### [PODANY TEKST]
• • •
Skocz do zawartości
Forum

Praca osoba nieśmiała


Gość abc

Rekomendowane odpowiedzi

Czy osoba nieśmiała z fobią ma coś do zaoferowania pracodawcy? Analizowałam wiele razy i nie mam dobrych cech i predyspozycji do pracy, nie mam umiejętności manualnych, nie jestem komunikatywna, nie uczę się szybko, nie mam łatwości nawiązywania kontaktów, nie jestem otwarta, i się nie dostosowuję szybko do pracy pół roku stazu w sklepie i za bardzo się nie zmieniłam. Obsługiwałam kasę wykładałam towar i sprawdzałam daty ważnośći.

Odnośnik do komentarza

Dzieje się tak dlatego że ciągle się skupiasz na strachu zamiast na jego przeciwieństwie. Zdaje sobie sprawę, że łatwo powiedzieć a trudniej zrobic, ale tak w uproszczeniu to wygląda. Sam mam wiele wspomnień z okresów kiedy byłem znacząco przesterowany i co najzabawniejsze rzeczy które wcześniej umiałem nagle robiłem jak 2 letnie dziecko. Najlepiej przestać dać strachu rządzić naszym życiem. Im szybciej zaczniesz tym szybciej będziesz miała to za sobą. A jeżeli nie zaczniesz ? Strach będzie zyskiwał na sile ponieważ unikając go zamiast się z nim zmierzyc sprawiasz że staje się coraz silniejszy.

Odnośnik do komentarza
W dniu 25.07.2022 o 22:38, Gość Gosc napisał:

Dzieje się tak dlatego że ciągle się skupiasz na strachu zamiast na jego przeciwieństwie. Zdaje sobie sprawę, że łatwo powiedzieć a trudniej zrobic, ale tak w uproszczeniu to wygląda. Sam mam wiele wspomnień z okresów kiedy byłem znacząco przesterowany i co najzabawniejsze rzeczy które wcześniej umiałem nagle robiłem jak 2 letnie dziecko. Najlepiej przestać dać strachu rządzić naszym życiem. Im szybciej zaczniesz tym szybciej będziesz miała to za sobą. A jeżeli nie zaczniesz ? Strach będzie zyskiwał na sile ponieważ unikając go zamiast się z nim zmierzyc sprawiasz że staje się coraz silniejszy.
• • •
[Dane źródłowe]
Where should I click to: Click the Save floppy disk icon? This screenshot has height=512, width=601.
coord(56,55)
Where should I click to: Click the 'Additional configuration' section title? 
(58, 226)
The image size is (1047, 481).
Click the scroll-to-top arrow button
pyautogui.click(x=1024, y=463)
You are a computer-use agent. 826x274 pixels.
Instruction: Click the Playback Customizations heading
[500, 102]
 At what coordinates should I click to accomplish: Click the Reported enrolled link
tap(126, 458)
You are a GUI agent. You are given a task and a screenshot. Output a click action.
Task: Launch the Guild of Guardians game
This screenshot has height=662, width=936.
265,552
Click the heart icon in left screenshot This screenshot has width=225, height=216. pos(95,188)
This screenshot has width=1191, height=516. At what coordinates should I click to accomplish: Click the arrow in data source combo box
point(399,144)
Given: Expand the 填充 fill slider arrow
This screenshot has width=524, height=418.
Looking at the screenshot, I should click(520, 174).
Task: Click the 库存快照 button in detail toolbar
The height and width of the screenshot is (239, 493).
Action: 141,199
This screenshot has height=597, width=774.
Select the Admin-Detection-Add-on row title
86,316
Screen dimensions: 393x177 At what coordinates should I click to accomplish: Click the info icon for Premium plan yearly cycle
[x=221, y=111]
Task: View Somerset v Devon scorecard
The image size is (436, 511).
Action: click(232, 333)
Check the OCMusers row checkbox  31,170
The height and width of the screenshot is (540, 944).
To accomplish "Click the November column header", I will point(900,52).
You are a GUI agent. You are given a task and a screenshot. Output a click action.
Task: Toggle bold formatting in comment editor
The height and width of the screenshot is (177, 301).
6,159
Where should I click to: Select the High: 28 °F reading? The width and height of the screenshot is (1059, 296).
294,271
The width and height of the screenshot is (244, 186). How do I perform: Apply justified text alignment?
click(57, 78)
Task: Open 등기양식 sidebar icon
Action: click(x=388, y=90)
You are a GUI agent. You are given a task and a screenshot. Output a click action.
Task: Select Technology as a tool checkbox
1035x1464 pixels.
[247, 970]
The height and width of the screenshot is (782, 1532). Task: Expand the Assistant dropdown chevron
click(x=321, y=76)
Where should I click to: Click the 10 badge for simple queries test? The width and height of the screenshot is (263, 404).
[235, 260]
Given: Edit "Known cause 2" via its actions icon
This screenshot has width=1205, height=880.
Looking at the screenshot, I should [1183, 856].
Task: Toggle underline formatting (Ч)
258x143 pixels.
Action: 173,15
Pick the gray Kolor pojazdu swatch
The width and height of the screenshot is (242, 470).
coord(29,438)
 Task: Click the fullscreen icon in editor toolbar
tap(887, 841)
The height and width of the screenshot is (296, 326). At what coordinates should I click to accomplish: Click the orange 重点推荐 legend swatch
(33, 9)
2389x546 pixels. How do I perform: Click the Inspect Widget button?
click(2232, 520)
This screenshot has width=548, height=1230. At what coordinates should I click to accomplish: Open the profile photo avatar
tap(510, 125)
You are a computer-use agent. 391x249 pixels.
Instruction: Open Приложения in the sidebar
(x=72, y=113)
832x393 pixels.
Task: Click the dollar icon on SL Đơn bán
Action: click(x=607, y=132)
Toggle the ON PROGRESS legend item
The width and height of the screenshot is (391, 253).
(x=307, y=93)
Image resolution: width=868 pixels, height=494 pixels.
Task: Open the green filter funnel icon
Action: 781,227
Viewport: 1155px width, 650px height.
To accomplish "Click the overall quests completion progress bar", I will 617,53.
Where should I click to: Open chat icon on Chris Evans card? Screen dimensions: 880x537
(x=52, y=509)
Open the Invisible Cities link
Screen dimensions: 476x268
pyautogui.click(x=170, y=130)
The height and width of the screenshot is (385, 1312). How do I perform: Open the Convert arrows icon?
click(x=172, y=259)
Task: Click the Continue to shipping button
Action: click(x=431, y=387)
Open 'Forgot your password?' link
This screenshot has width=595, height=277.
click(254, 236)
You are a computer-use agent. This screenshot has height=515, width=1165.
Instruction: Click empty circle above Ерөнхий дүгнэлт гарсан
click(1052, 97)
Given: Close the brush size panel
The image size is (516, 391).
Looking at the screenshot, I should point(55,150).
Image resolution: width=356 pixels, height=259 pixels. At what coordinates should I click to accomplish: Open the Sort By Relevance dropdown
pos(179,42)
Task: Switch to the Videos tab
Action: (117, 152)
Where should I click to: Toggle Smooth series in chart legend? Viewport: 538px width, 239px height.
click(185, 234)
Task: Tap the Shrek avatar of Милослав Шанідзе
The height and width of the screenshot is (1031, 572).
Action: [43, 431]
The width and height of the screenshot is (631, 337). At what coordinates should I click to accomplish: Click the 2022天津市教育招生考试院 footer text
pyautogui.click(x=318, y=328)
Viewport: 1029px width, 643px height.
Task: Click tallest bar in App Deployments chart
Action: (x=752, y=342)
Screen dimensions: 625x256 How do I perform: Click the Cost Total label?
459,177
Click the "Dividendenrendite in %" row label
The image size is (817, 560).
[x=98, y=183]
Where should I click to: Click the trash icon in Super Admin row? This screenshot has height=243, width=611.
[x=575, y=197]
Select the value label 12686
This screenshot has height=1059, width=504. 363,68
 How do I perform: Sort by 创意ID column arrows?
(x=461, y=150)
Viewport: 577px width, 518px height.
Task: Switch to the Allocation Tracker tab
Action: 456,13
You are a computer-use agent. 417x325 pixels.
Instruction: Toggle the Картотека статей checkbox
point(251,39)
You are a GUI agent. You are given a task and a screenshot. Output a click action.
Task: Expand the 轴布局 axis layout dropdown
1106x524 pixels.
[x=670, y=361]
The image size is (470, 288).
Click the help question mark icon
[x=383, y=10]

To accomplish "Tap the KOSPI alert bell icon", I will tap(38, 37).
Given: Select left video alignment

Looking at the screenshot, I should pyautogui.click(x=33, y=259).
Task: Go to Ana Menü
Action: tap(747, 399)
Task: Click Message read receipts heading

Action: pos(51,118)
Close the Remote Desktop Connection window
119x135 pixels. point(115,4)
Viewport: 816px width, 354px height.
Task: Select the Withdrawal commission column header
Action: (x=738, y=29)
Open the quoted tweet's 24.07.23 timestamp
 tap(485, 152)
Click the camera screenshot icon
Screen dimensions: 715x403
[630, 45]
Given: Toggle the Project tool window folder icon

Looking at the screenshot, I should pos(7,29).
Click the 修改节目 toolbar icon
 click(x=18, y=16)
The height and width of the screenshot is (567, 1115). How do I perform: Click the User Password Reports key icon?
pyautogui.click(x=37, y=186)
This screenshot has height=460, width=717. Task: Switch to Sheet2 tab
• • •
### [OPIS ZADANIA]
Czy podejmiesz rozmowę z forum o pracy dla osoby nieśmiałej i dopiszesz jej dalszy ciąg, zaczynając po ostatnim zdaniu? Pozycje nie są potrzebne do wykonania zadania.

### [WYNIK ZADANIA]
Ale co w takim razie mówić pracodawcy aby mnie przyjął bo przecież nie będę mówić tego co wcześniej napisałam jak tego nie mam.? Jak mam nauczyć się nie stresować jak mi nikt nie chce dać tej szansy. 

Odnośnik do komentarza
W dniu 30.07.2022 o 15:35, Gość Abc napisał:

Ale co w takim razie mówić pracodawcy aby mnie przyjął bo przecież nie będę mówić tego co wcześniej napisałam jak tego nie mam.? Jak mam nauczyć się nie stresować jak mi nikt nie chce dać tej szansy. 

Może zacząć najpierw od siebie by się ośmielić, otworzyć i nabrać pewności siebie? Np. zapisać sie na terapie i zmienić się. A jeśli masz lęki to zapisać sie do psychiatry po leki przeciwlękowe. Nie możesz pracodawcy ściemniać bo to i tak wyjdzie  z czasem. Może poszukać w zakładzie pracy chronionej, bo tam zatrudniają różne osoby z zaburzeniami i chorobami, w tym psychicznymi, a więc może tam będą mieć do Ciebie odpowiednie podejście. Piszesz, że nikt nie chce dać Ci szansy, a jaką Ty dajesz szanse samej sobie by się zmienić??? 

"Twoją rzeczywistą i ostateczną prawdą jest sposób, w jaki przeżywasz swoje życie, a nie idee, w które wierzysz"

Odnośnik do komentarza
14 godzin temu, Javiolla napisał:

Może zacząć najpierw od siebie by się ośmielić, otworzyć i nabrać pewności siebie? Np. zapisać sie na terapie i zmienić się. A jeśli masz lęki to zapisać sie do psychiatry po leki przeciwlękowe. Nie możesz pracodawcy ściemniać bo to i tak wyjdzie  z czasem. Może poszukać w zakładzie pracy chronionej, bo tam zatrudniają różne osoby z zaburzeniami i chorobami, w tym psychicznymi, a więc może tam będą mieć do Ciebie odpowiednie podejście. Piszesz, że nikt nie chce dać Ci szansy, a jaką Ty dajesz szanse samej sobie by się zmienić??? 

Do zakładu pracy chronionej to trzeba mieć niepełnosprawność. Nie chcę ściemniać pracodawcy tylko powiedzieć prawdziwe mocne strony zalety i pozytywy jakie będzie miał pracodawca z zatrudnienia mnie. I nie mogę się u siebie doszukać żadnych. Może jakieś propozycje takich cech które bym znalazła u siebie? Chce znaleźć pracę taka na poczekaniu aby było mnie stać na terapię prywatna, bo o skierowanie nie jestem w stanie poprosić. Na terapię by poszło jakieś 450 miesięcznie taka najtańsza. Dojazd do najblizszego miasta w godzinach busów około 400 na miesiąc. A jak bym musiała tam mieszkać to około 400, 500 za pokój. W większych miastach trochę drożej i z mieszkaniem i z terapia. 

Odnośnik do komentarza
W dniu 1.08.2022 o 10:19, Gość Abc napisał:

Może jakieś propozycje takich cech które bym znalazła u siebie?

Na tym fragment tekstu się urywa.